**Parts of the exercise**:
- A) List every feature whose value distribution is described in the passage on engine feature distributions.
- B) Continue the passage on engine feature distributions from the point where it stops.

**Passage shown**:
The distribution of the values of the analysed features across the input dataset is shown in
Figure 2. The Engine Rotational Speed values are evenly distributed throughout their range, suggesting that there is no specific area of high concentration. The design power has several common value ranges, indicating the presence of distinct operating modes or clusters in the data. The torque values form a bell-shaped curve, meaning they tend to cluster around a central value. There is a tendency for wheel power to increase across the range, which may indicate a bias towards higher power values or a process that ramps up over time.
Other external factors that may influence the models include ambient temperature and the cetane number of the diesel fuel.

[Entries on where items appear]
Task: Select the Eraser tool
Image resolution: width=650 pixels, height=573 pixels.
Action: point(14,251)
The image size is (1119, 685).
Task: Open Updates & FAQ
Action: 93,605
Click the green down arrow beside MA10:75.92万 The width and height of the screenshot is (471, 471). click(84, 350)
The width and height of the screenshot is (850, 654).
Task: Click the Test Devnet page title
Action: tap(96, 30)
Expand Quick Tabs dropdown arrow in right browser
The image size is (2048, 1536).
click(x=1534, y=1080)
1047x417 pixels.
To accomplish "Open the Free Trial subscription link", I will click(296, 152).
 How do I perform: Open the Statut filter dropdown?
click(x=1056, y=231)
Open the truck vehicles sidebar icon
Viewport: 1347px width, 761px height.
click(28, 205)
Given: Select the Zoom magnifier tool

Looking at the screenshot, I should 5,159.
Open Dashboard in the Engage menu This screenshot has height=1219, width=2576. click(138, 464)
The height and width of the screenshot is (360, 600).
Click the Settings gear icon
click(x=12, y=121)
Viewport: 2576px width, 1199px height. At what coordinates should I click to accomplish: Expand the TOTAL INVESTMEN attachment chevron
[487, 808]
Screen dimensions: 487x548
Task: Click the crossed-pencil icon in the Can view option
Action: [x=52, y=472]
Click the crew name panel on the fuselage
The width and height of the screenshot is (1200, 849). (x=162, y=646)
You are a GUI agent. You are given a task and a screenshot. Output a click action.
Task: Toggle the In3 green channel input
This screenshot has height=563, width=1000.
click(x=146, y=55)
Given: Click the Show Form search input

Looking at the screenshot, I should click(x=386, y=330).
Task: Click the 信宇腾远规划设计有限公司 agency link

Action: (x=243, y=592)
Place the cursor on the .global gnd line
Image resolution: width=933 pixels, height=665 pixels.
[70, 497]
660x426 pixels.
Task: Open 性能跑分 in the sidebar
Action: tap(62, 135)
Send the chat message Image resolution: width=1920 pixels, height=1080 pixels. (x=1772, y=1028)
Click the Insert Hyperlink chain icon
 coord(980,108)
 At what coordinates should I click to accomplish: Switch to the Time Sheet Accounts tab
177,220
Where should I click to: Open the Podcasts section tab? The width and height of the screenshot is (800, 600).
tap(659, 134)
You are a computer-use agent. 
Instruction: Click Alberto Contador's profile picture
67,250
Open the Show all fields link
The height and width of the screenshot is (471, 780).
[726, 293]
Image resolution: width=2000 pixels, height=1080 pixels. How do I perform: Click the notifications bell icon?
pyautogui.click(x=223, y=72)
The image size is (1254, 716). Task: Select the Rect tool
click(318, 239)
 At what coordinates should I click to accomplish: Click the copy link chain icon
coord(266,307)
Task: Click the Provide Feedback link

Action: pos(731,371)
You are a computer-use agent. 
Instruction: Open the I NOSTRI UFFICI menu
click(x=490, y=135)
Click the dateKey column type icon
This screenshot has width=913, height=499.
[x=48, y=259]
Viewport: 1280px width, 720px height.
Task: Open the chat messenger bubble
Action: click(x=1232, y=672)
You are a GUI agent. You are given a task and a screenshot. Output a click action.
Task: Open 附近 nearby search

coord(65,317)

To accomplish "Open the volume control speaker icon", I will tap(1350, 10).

**Outputs**:
- A) Engine Rotational Speed, design power, torque, wheel power

- B)
This study used a dataset comprising 2064 samples collected across four discrete load classes (0.25, 0.50, 0.75 and 1.00), with 483, 523, 527 and 531 samples in each class, respectively. The engine speed ranges from 1545 to 4195 rpm and is recorded in quasi-steady increments of 5 rpm within continuous sweeps at each load level. During model training, all continuous features were scaled using a standardizer with a zero mean and unit variance to prevent large-range variables from dominating. Outlier screening was performed using the interquartile range (IQR) criterion (Q1−1.5 × IQR and Q3 + 1.5 × IQR) for each continuous variable. Each load class was acquired by sweeping the engine’s rotational speed range almost continuously, in increments of 5 RPM.
4. Experimental Evaluation Relative to Reference Machine Learning Models
Classification in Machine Learning is a supervised task, where the goal is to predict the type of an object based on its features. We distinguish between binary and multiclass classification. In binary classification, the goal is to sort data into two distinct categories, while in multi-class classification, there are more than two categories available for prediction. However, at their core, the two classification problems are linked to probabilities: typically, an output of a ML classification algorithm is a set of probabilities that is then translated into the actual prediction.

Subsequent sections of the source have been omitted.